7. Sideham had found him, sitting in a chair in a corner of the library, in the hour just before dawn... He had been slumped down in the great wing chair and gone unnoticed when the porter had gone into the room last thing before retiring (Hill).

8....that problem had to be put off until he had seen the last of Harry Lime. He drove straight out of town into the British zone where the Central Cemetery lay....It was just chance that he reached the funeral in time (Greene).

8.4. Find (verb)

Translate into Russian using different equivalents for find.

1. The maddening thing about The Times was that you couldn't find anything any more (Christie).

2.... I walked down the alleyway of trees,... and found we still lived in the same house and that it all looked the same as when I had left it (Hemingway).

3. I have found myself getting swept up in the excitement of spying on visiting butterflies (Eames-Sheavly).

4. Economize as he would, the earnings from hack-work did not balance expenses. Thanksgiving found him with his black suit in pawn and unable to accept the Morses' invitation to dinner (London).

5. The reversal of fortune was in fact so complete that Clara sometimes found herself wondering whether she had not gone so far as deliberately to seek a world in which her name could be a credit and not a shame (Spark).

6. There was a very faint hint of light in the room, the first light of morning.... As the room made itself known to me through the faintly grey darkness and I recalled where I was and why I felt disgust, almost horror, at finding myself still in that house (Murdoch).

7. Once or twice he caught her hanging with wet eyes over the eleventh baronet; once found her with a wet face when he awoke in the morning (Galsworthy).

8. The Dean finished his lamb. He found the conversation most distasteful. He had come to seek advice about a new Master and was being treated like an undergraduate in a tutorial (Sharpe).

Indeed

Translate into Russian using different equivalents for indeed.

1. "...I've kept in touch with Launcelot but I've never been invited down."

Lapschott raised a massive eyebrow. "If you ever are, I advise you not to go. Lady Gutterby is not a pleasant woman and she holds the purse strings very tight indeed. Very wise, considering how vague he is, but there are limits" (Sharpe).

2. Then he went to see if the Senior Tutor was in a fit state to discuss matters with the Bursar. He found him sipping a cup of beef tea and in a very nasty mood indeed (Sharpe).

3. His room, directly above Edward's, the room of his childhood, was unadorned, only lately indeed stripped of the last trophies of that time (Murdoch).

 

4....altogether the villa had the look of being cruder and more cockney than the grounds in which it stood. Indeed, it was either actually unfinished or undergoing some new alterations and repairs... (Chesterton)

5. "Suddenly," she said, "the interest goes out of him. He forgets you. He doesn't care a rap for you —..."

Yet the interest was not always out of him, and when he was holding his attention to a thing Wallace could contrive to be an extremely successful man. His career, indeed, is set with successes... (Wells).
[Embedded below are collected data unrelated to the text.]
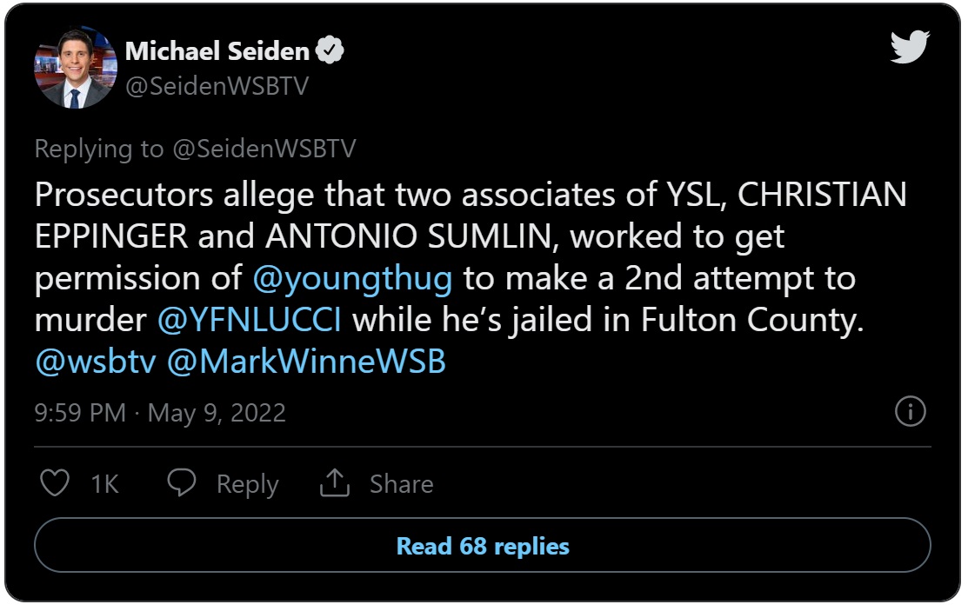Click the speech bubble reply icon
Screen dimensions: 968x611
coord(182,482)
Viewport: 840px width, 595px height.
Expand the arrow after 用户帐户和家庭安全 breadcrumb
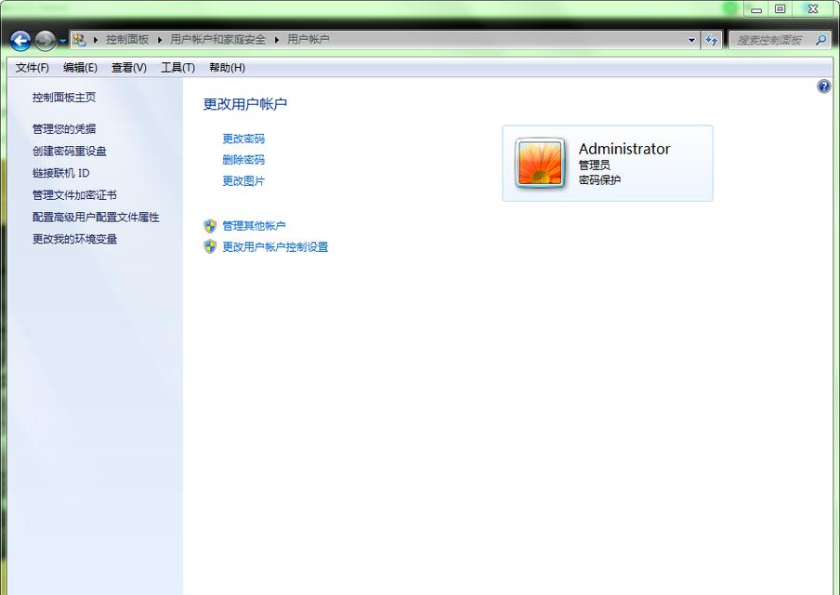[x=276, y=40]
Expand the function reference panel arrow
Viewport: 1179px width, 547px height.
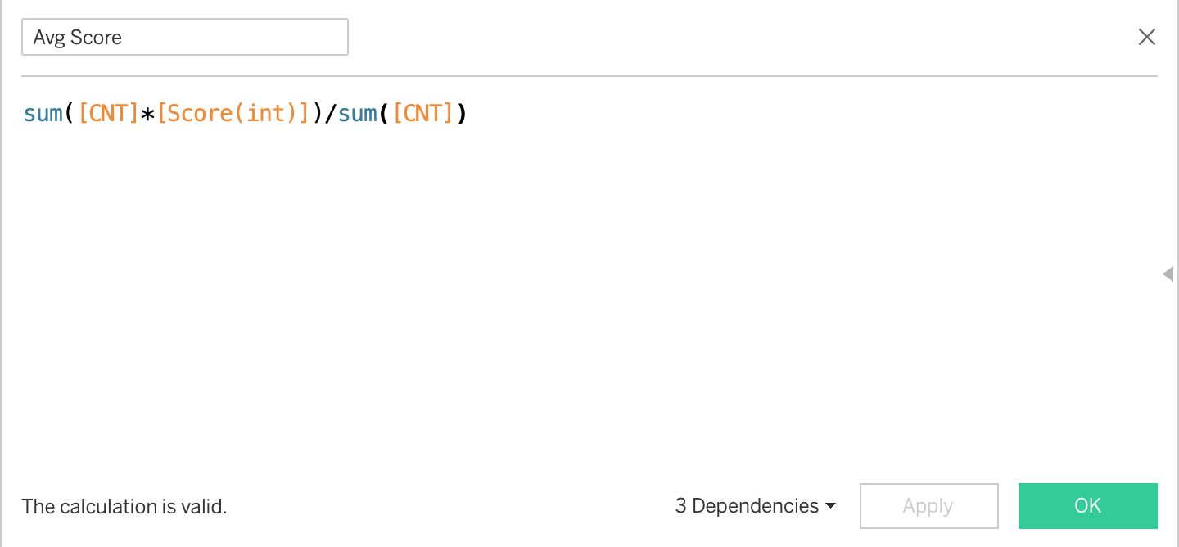click(x=1168, y=274)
6. "If it had been a girl I would have called it after my mother. My mother had the same name as myself, Margaret."

"My name is Margaret too." "Indeed!"

"Yes. You are devoted to your mother's memory, Lady Windermere, your husband tells me" (Wilde).

7. It remains to be seen whether the extension of English in the future will some day compel us to consider the reform of our spelling from an impersonal and, indeed, international point of view (Bough).